*** Text block ***
The Marines were facing the enemy in combat.

There was an ambush and a firefight that morning. Multiple witnesses (including an Iraqi soldier and a Marine explosives-and-ordnance squad) have told investigators that the road came under fire after the IED explosion.

Shots came from the first house that Sgt. Wuterich and his squad would enter that morning. And we don’t only have the word of the accused for that.

Lt. William T. Kallop was the first officer on the scene in Haditha that morning. He arrived minutes after the IED exploded. Kallop told investigators he began to receive enemy fire almost immediately.

Cpl. Hector A. Salinas spotted a man firing at the squad from the corner of a house on the south side of the road. Cpl. Salinas then stated that he could see the enemy so Kallop told Salinas and Sgt. Wuterich to ‘take the house’.

Contrary to rumor, Sgt. Wuterich and his squad did not launch an attack against civilian residences on their own or without knowing that the house contained insurgents.

The convoy was heading west. The taxi was heading toward them, moving east. The men in the taxi that Sgt. Wuterich and Sgt. Dela Cruz shot were military age males, no different from the group killed later by an air strike. Until the trial, we won’t know the full circumstances of the shooting.

The house at the lower right is the first of several entered by Marines that day. There were some non combatant casualties in three of the houses. The exact number of “innocent civilians” and “civilian combatants” remains to be proven.
*** End of Text block ***
*** Data section ***
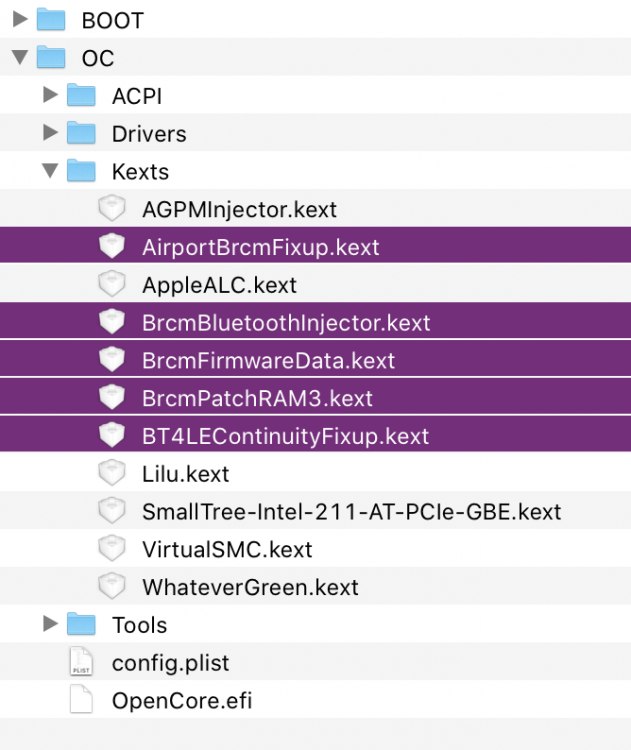The height and width of the screenshot is (750, 631).
Task: Select the WhateverGreen.kext row
Action: click(x=315, y=586)
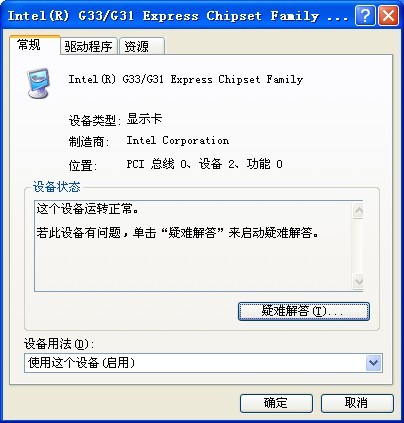404x423 pixels.
Task: Click inside the 设备状态 text box
Action: (193, 246)
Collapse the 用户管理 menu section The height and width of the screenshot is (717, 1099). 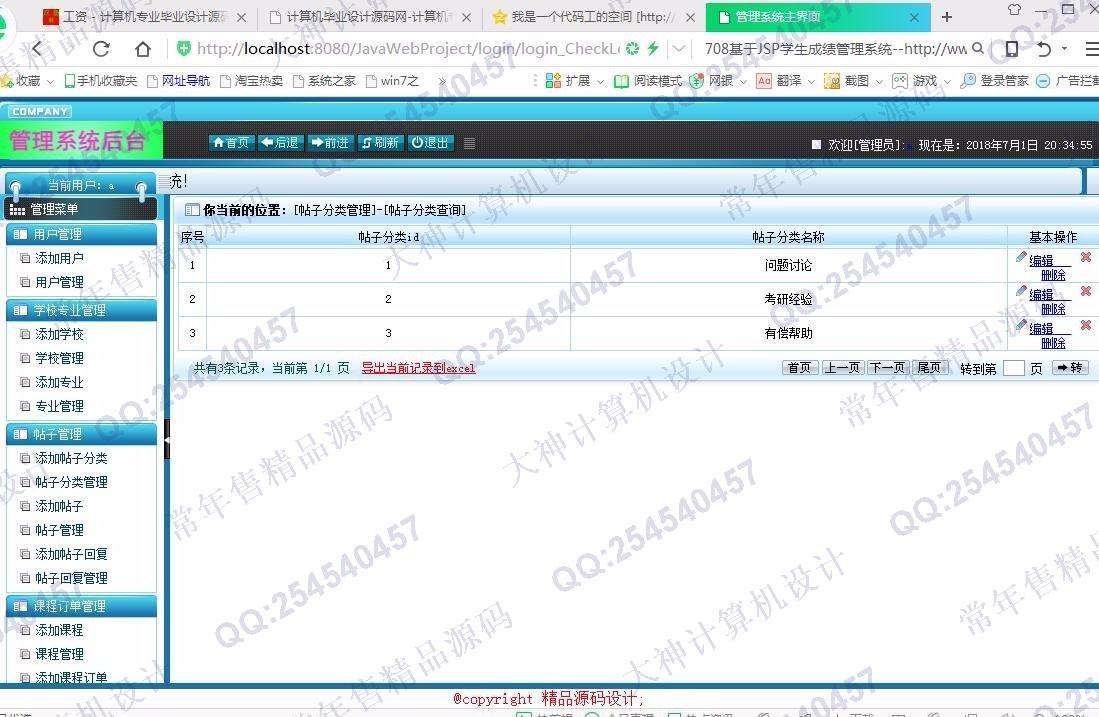tap(81, 234)
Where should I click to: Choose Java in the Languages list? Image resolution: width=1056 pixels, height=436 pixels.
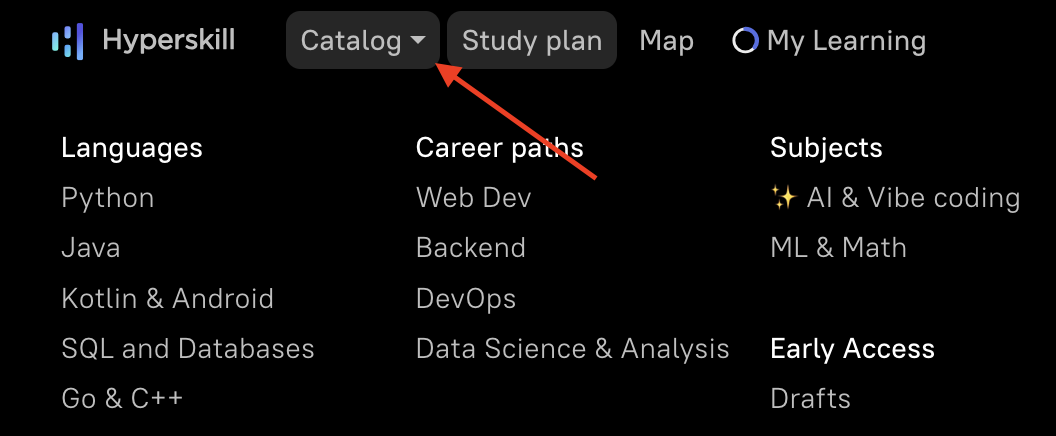91,248
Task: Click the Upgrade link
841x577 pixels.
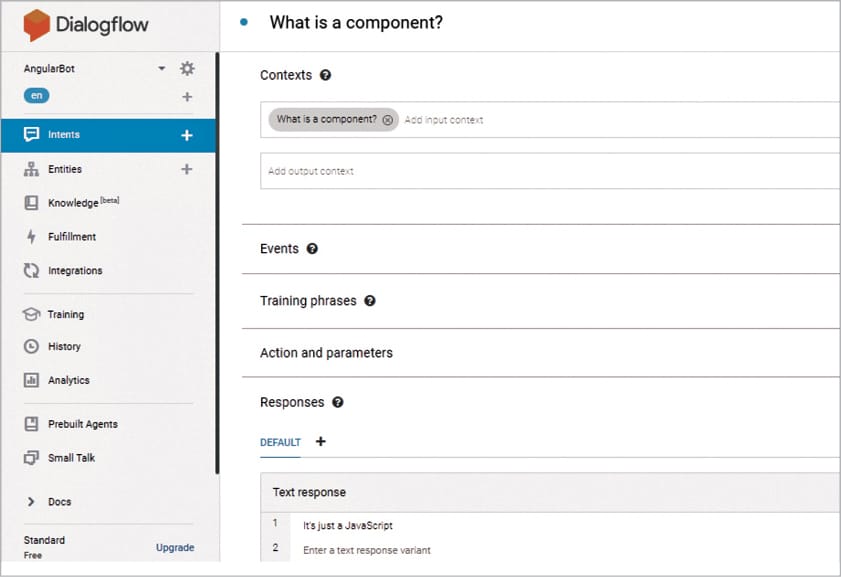Action: pyautogui.click(x=175, y=548)
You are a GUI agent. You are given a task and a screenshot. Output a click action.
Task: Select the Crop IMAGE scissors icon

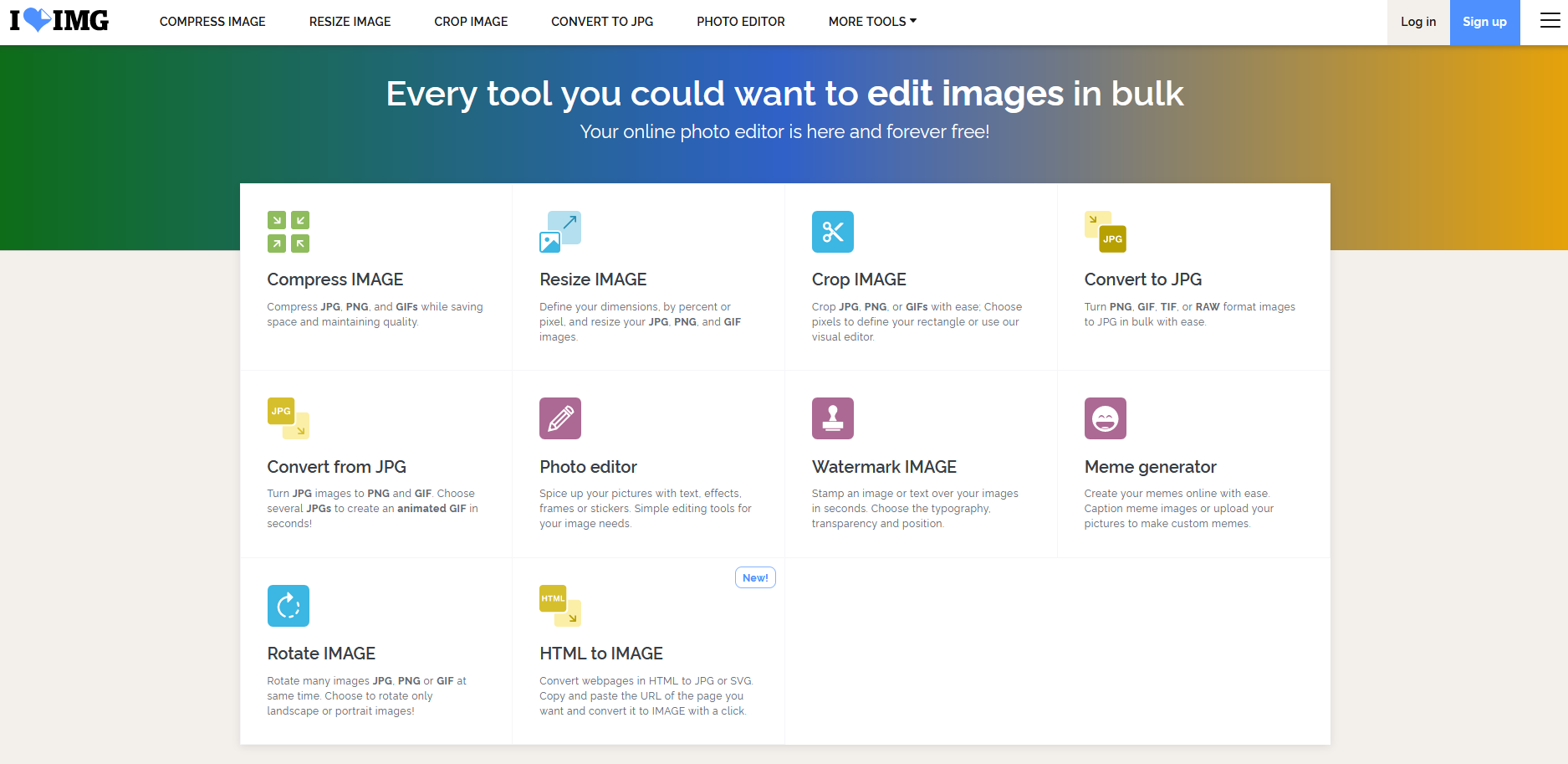coord(832,232)
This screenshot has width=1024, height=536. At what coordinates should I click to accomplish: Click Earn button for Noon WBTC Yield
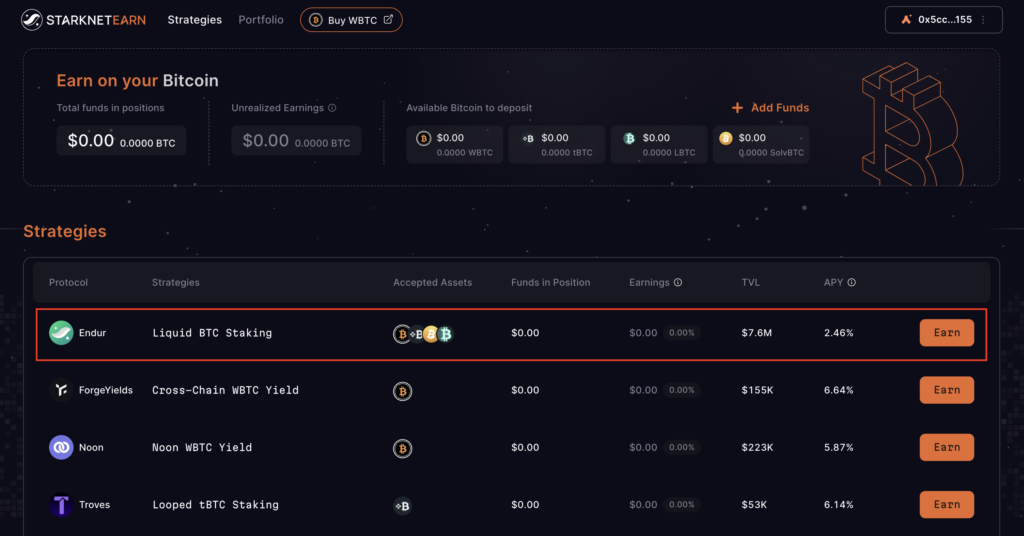[946, 447]
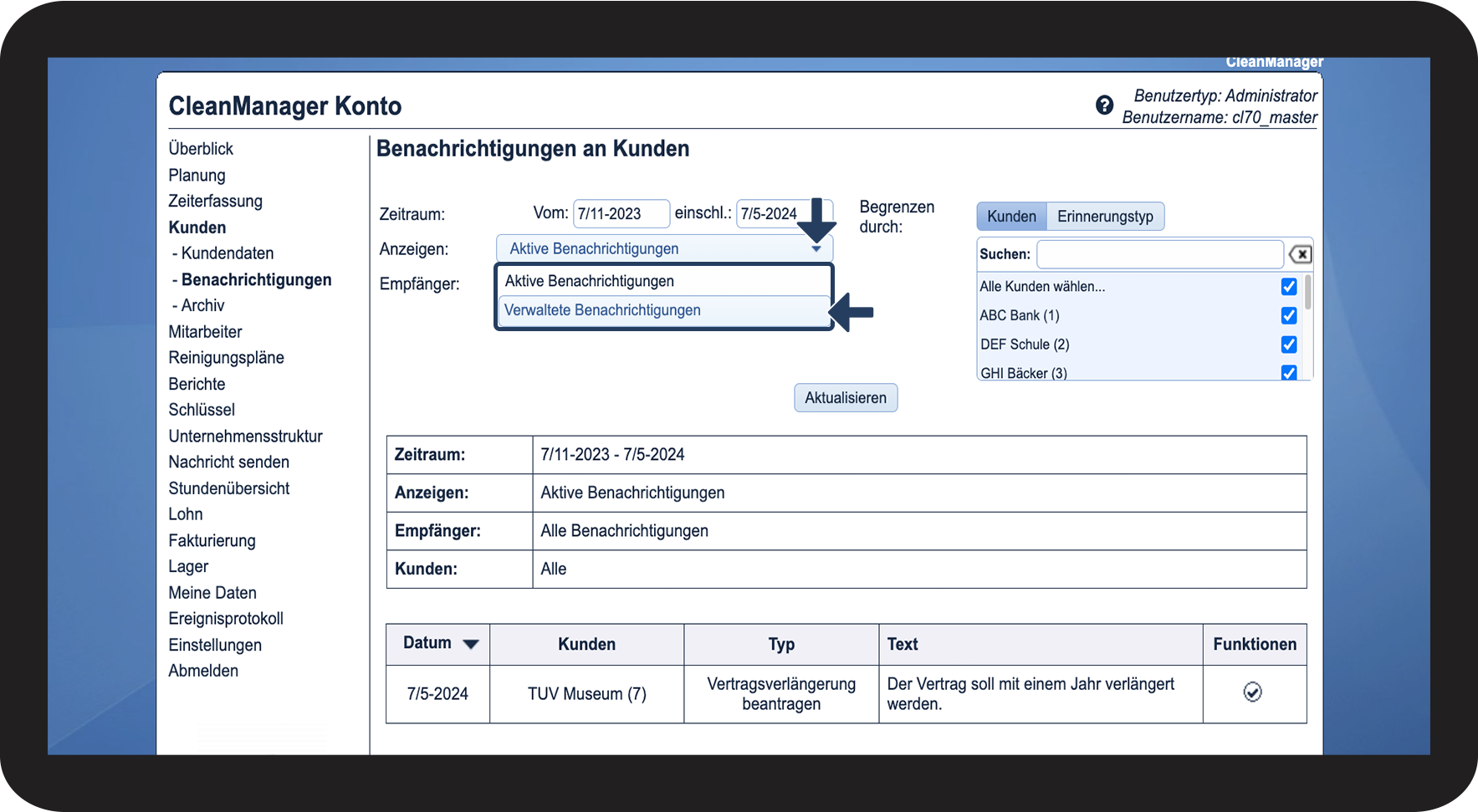Open the Fakturierung menu item
Viewport: 1478px width, 812px height.
pyautogui.click(x=212, y=540)
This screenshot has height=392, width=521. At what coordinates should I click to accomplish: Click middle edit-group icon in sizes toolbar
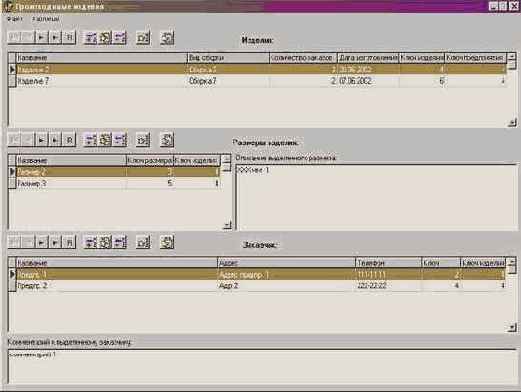click(105, 140)
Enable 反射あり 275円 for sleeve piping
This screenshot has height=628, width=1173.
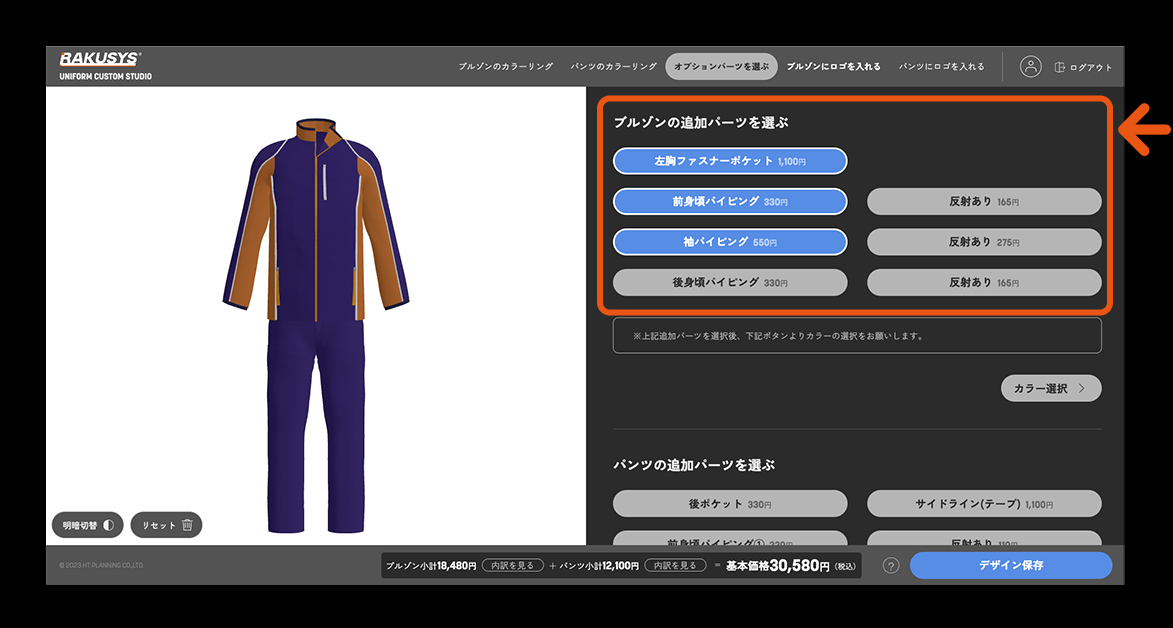pos(983,242)
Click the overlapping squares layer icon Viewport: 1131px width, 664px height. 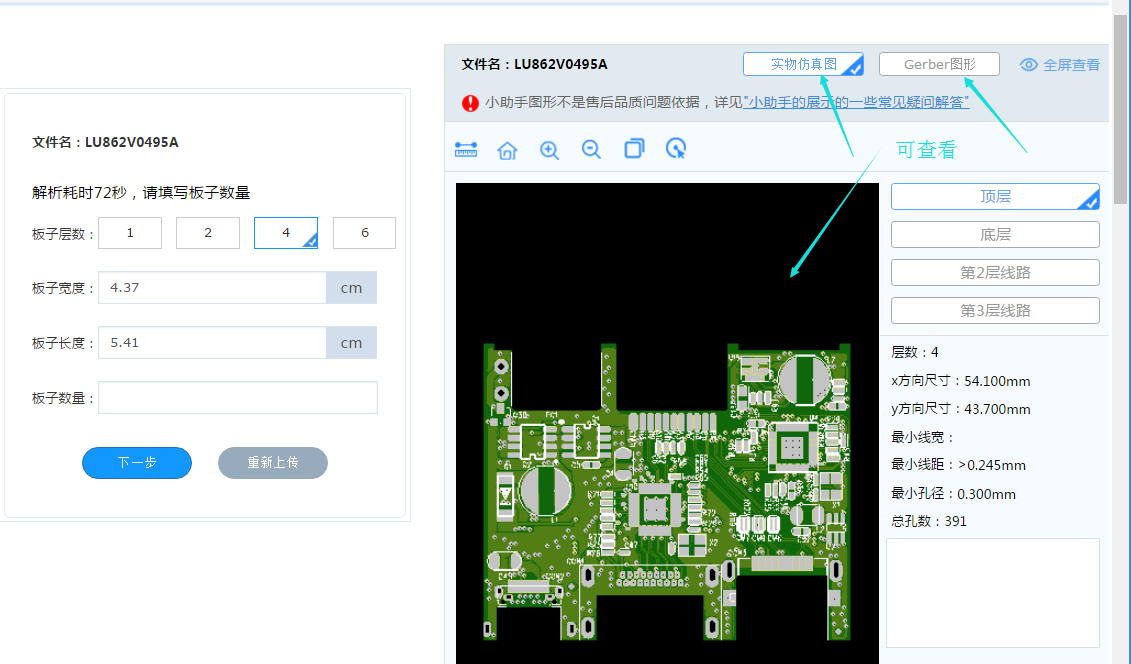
*** End of Data section ***
*Brief*
Write the next few paragraphs of the account of the Haditha incident, picking up after its final sentence. The entries above come from a source other than the account of the Haditha incident.

*Answer below*
If you only read media reports on Haditha, you’d never know that insurgents were killed and wounded that day. Four Kilo Company platoons were engaged in Haditha after the IED blast. One patrol was fired upon and, in the return fire, reported that they wounded three of the enemy.

One insurgent was shot and killed as he left a house that had been searched by Sgt. Wuterich and his team.

A group of ten insurgents were spotted near the ambush by a drone. The men split up and entered two houses. Cobra helicopters arrived and fired two AGM-114 Hellfire missiles, one into each house. As William Langewiesche recounted in Vanity Fair, “Kilo Company Marines then rushed forward to clear the rooms as required. The first house was empty, but as they approached the second one they were greeted by small-arms fire and grenades. The Marines pulled back, way back, and called in an AV-8B Harrier jet to drop a guided 500-pound GBU-12 Paveway bomb…..directly through the roof, blowing the whole house and everyone in it to bloody shreds.”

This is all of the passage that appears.